--- START ---

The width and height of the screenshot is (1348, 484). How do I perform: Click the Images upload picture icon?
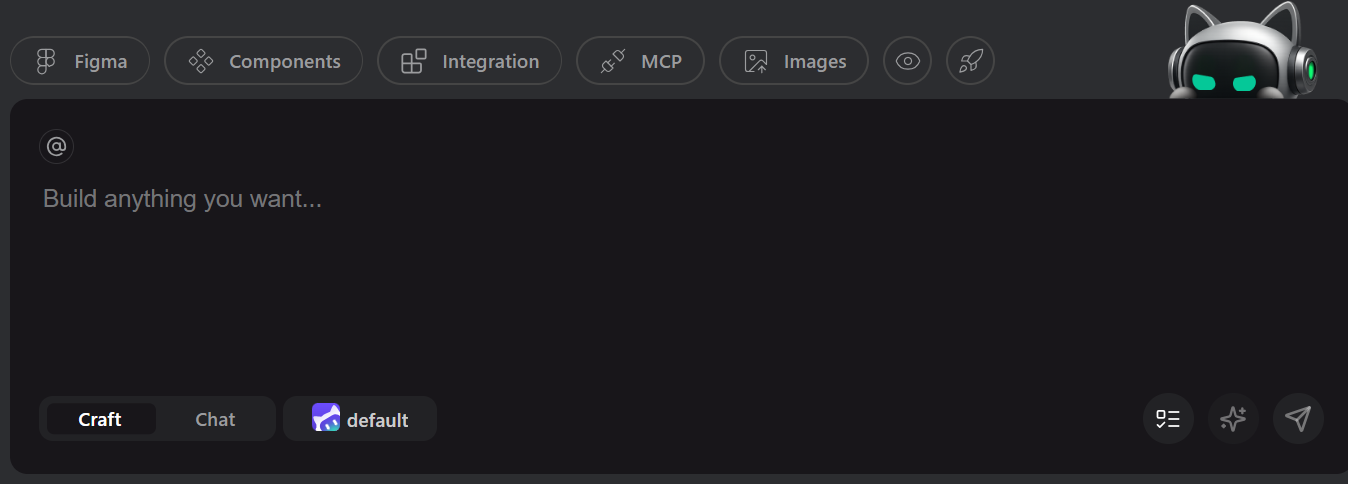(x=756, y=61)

--- END ---
--- START ---

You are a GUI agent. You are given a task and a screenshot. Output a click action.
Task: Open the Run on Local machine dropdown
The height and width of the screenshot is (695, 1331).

--- END ---

**PROBLEM TO WORK ON**.
Among the entries above, locate the lines containing "Task: Open the Run on Local machine dropdown" and "The height and", and transcribe exactly those two lines and all lines between.

**TASK RESPONSE**.
Task: Open the Run on Local machine dropdown
The height and width of the screenshot is (695, 1331).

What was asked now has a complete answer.